Jun 29 2011

The weakest link in computer hacking?

Category: Security AwarenessDISC @ 10:30 am

Image by copyfighting via Flickr

The weakest link in computer hacking? Human error
By Cliff Edwards, Olga Kharif,Michael Riley, Bloomberg News

The U.S. Department of Homeland Security ran a test this year to see how hard it was for hackers to corrupt workers and gain access to computer systems. Not very, it turned out.

Staff secretly dropped computer discs and USB thumb drives in the parking lots of government buildings and private contractors. Of those who picked them up, 60 percent plugged the devices into office computers, curious to see what they contained. If the drive or CD case had an official logo, 90 percent were installed.

“There’s no device known to mankind that will prevent people from being idiots,” said Mark Rasch, director of network security and privacy consulting for Falls Church, Va.’s Computer Sciences Corp.

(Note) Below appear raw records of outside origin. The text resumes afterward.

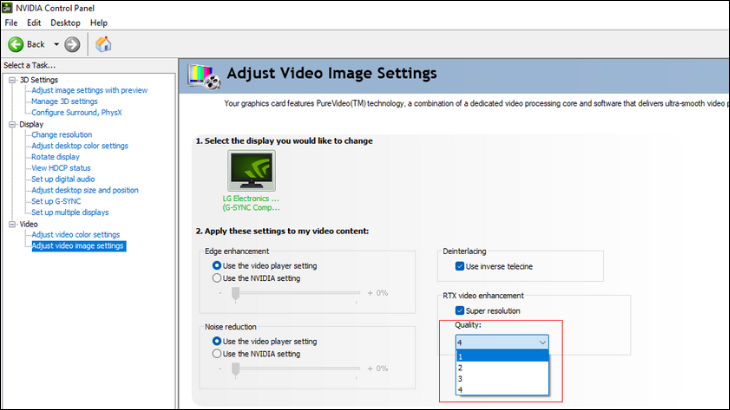This screenshot has width=730, height=410.
Task: Open Change resolution page
Action: coord(61,135)
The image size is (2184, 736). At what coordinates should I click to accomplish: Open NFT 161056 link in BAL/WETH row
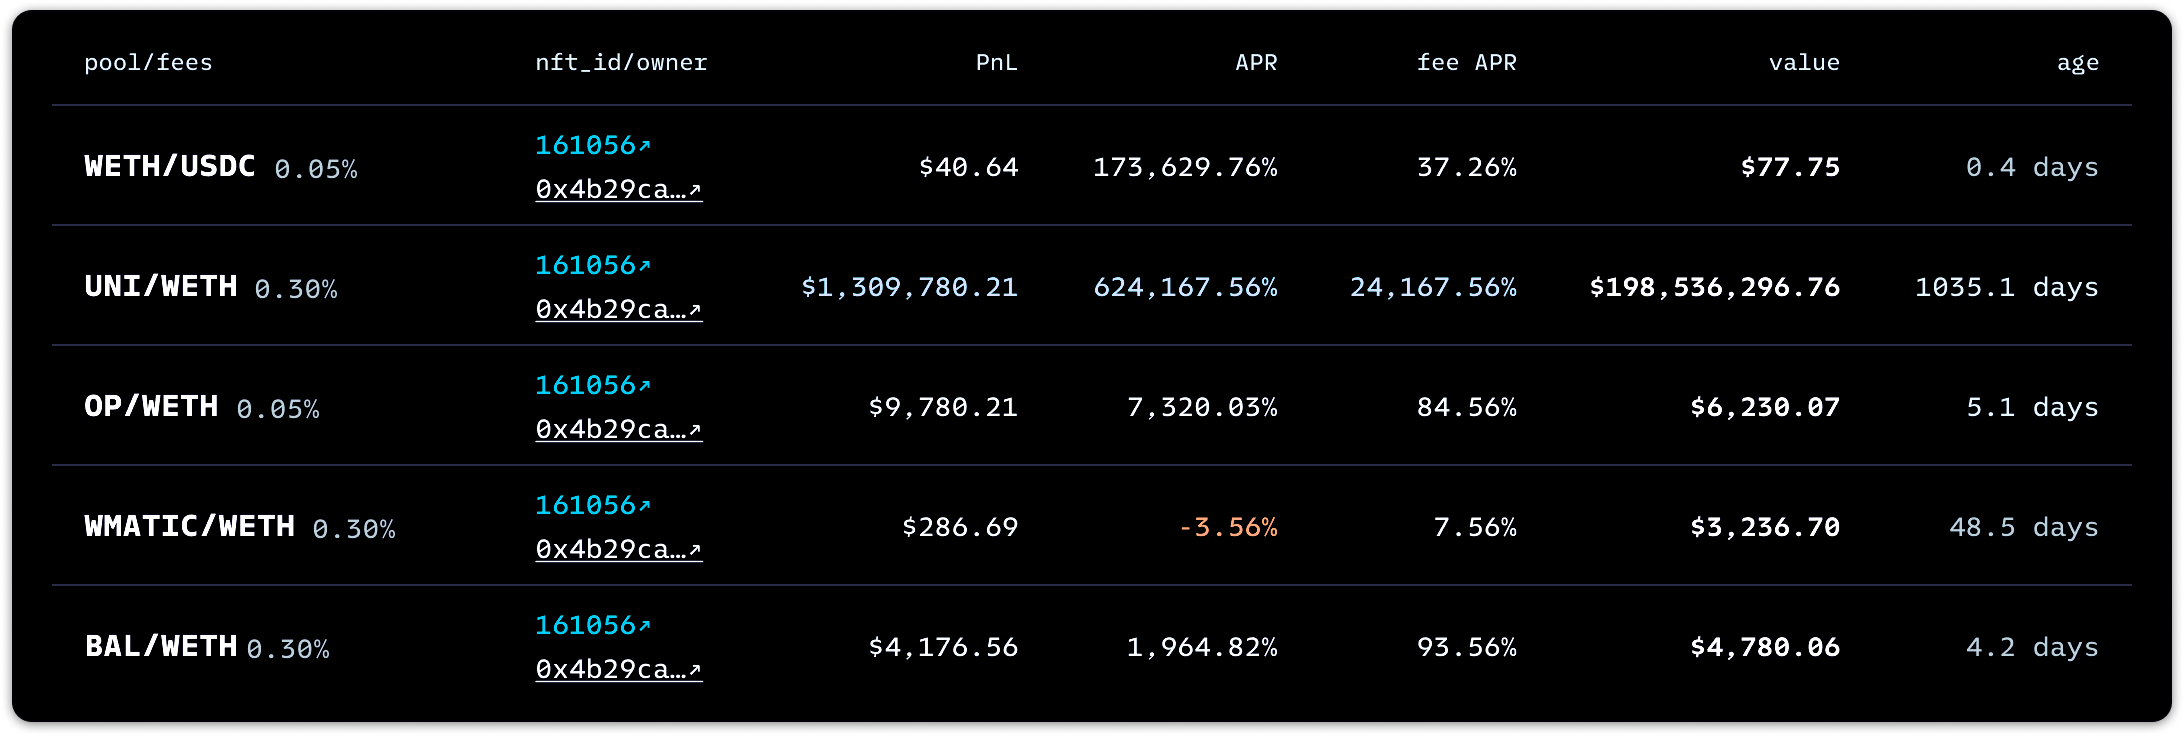[x=592, y=626]
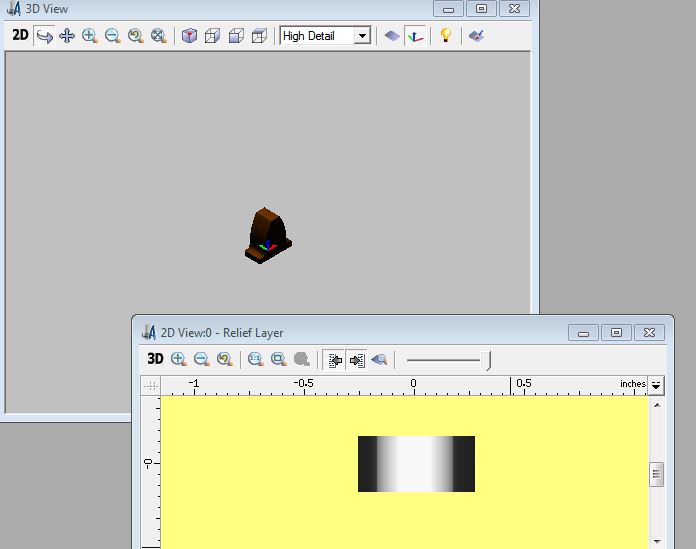Switch the 2D View to 3D

click(x=155, y=359)
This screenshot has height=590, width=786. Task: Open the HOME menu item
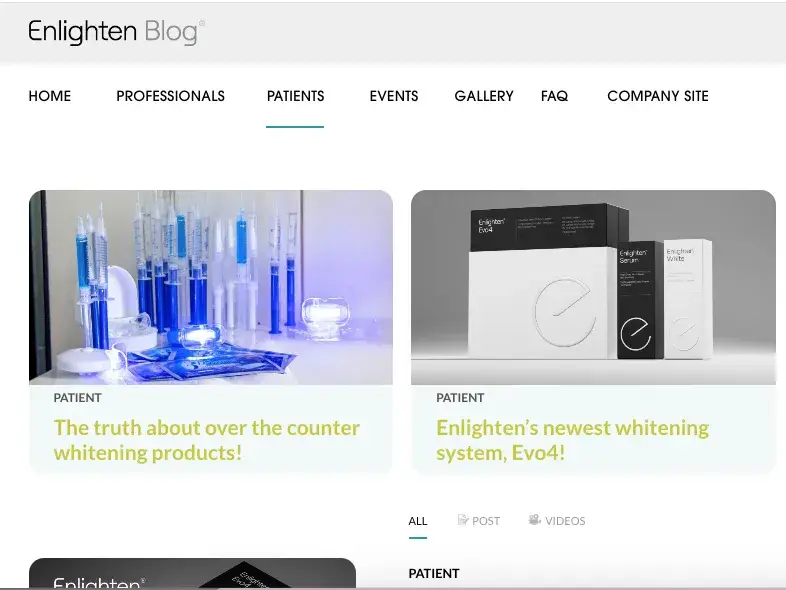coord(50,96)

The test showed something computer security experts have long known: Humans are the weak link in the fight to secure networks against sophisticated hackers. The intruders’ ability to exploit people’s vulnerabilities has tilted the odds in their favor and led to a spurt in cybercrimes.

In real-life intrusions, executives of EMC Corp.’s RSA Security, Intel Corp. and Google Inc. were targeted with e-mails with traps set in the links. And employees unknowingly post vital information on Facebook or Twitter.

It’s part of a $1 trillion problem, based on the estimated cost of all forms of online theft, according to McAfee Inc., the Santa Clara computer security company.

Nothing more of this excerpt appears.